2014 was a momentous year for me, though not in a happy way. In May, 2014, I resigned from my second teaching career, which had given me joy and purpose for the first five years, and frustration and stress for the final three years. I kept hoping that things would improve, but instead, they just got bleaker.

As relieved as I was to no longer be teaching, I felt like I’d lost my identity; I’d failed—I’d given up on teaching. If I wasn’t a teacher, who was I? Although I’d heard that what you do does not equal who you are, I just didn’t know how to define myself anymore.

Besides, I really wanted meaningful work and a regular paycheck. Over the next year I sent out 100 applications for employment; I made the short list for three positions, but I never landed one.

I was really disappointed, but I returned to my critique group and slowly started writing again. I had always said I’d go back to writing when I retired; I just hadn’t realized I was already retired.

In 2015 Jeff Goins released his book The Art of Work. I was already familiar with his writing; in fact, his 500-word Challenge jumpstarted my return to writing. The Art of Work made me feel comfortable with this next act of my life. The turning point for me was Chapter 5, titled “Pivot Points: Why failure is your friend.” Goins posits that each failure, whether it’s a dream that just doesn’t come to fruition or the loss of a job, is an opportunity to change direction, pivot, try something new. Many times we stick with what we’re doing, even if it’s no longer rewarding, because we’re hoping things will change, or because we’ve already invested so much time in it. We end up not trying something different until we’re forced into it—by failure. Without failure, we might never find that thing we were born to do.
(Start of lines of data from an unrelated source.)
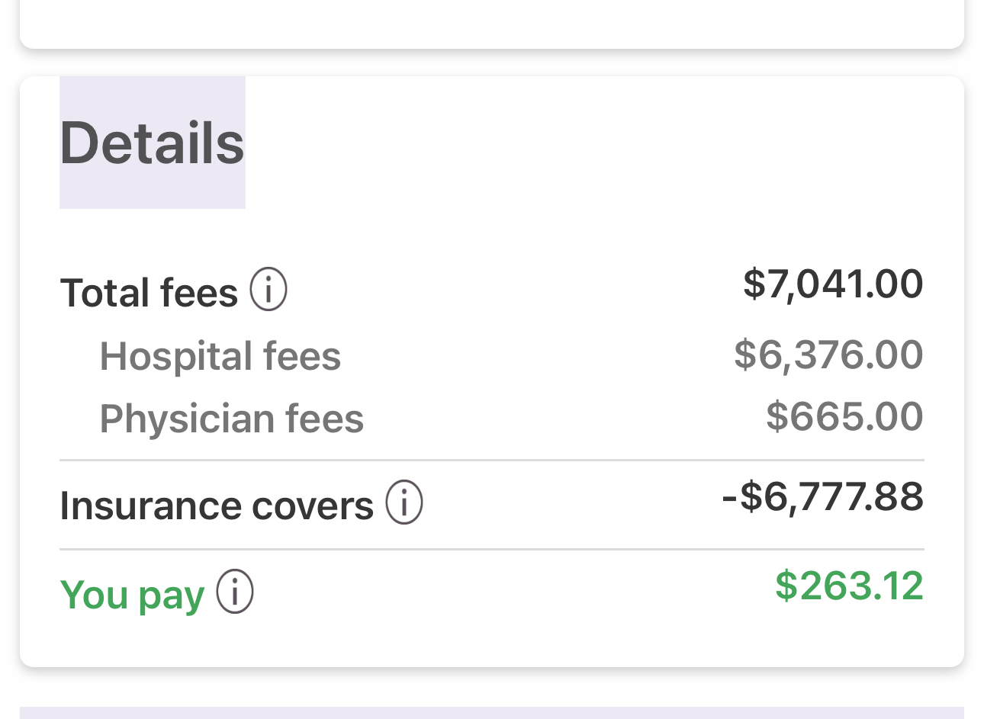
Task: Click the minus sign before $6,777.88
Action: click(x=729, y=498)
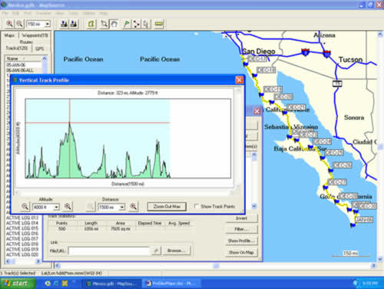This screenshot has width=384, height=289.
Task: Select the hand pan tool
Action: pyautogui.click(x=114, y=24)
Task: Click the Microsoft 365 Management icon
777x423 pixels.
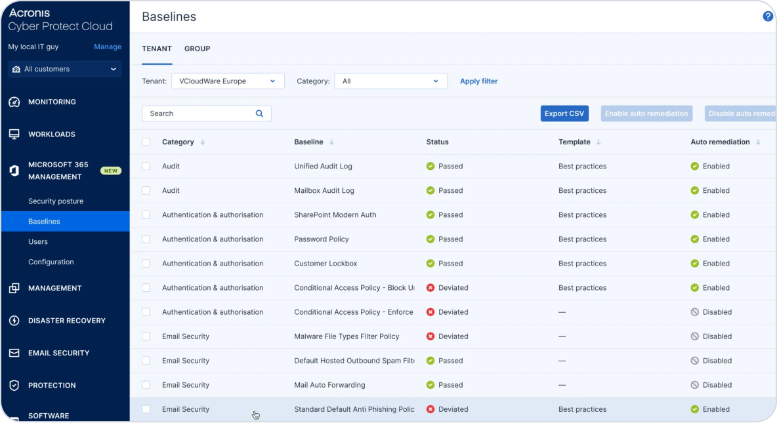Action: [x=14, y=171]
Another chapter I found interesting was Chapter 2, “Accidental Apprenticeships.” When I was teaching, I was required to do other things that weren’t directly involved in working in the classroom. Each teacher was expected to maintain a personal page on the school website, which was to be the place parents could refer to when they wanted to know what their children were learning in your classroom. All of us went through training to learn how to design our webpages.

Also, teachers “volunteer” to do all sorts of things unrelated to teaching but important to the running of the school, things for which there is no funding. Teachers have “morning duty” and “dismissal duty” and “lunch duty” and “playground duty.” They sit on committees; they raise funds. For the last three years of my teaching career, I ran the Yearbook Club. With a bunch of fifth and sixth grade helpers, I put together the school yearbook. It took a lot of (unpaid) time, but it was also an artistic and creative outlet for me, laying out yearbook pages on the photography company’s software.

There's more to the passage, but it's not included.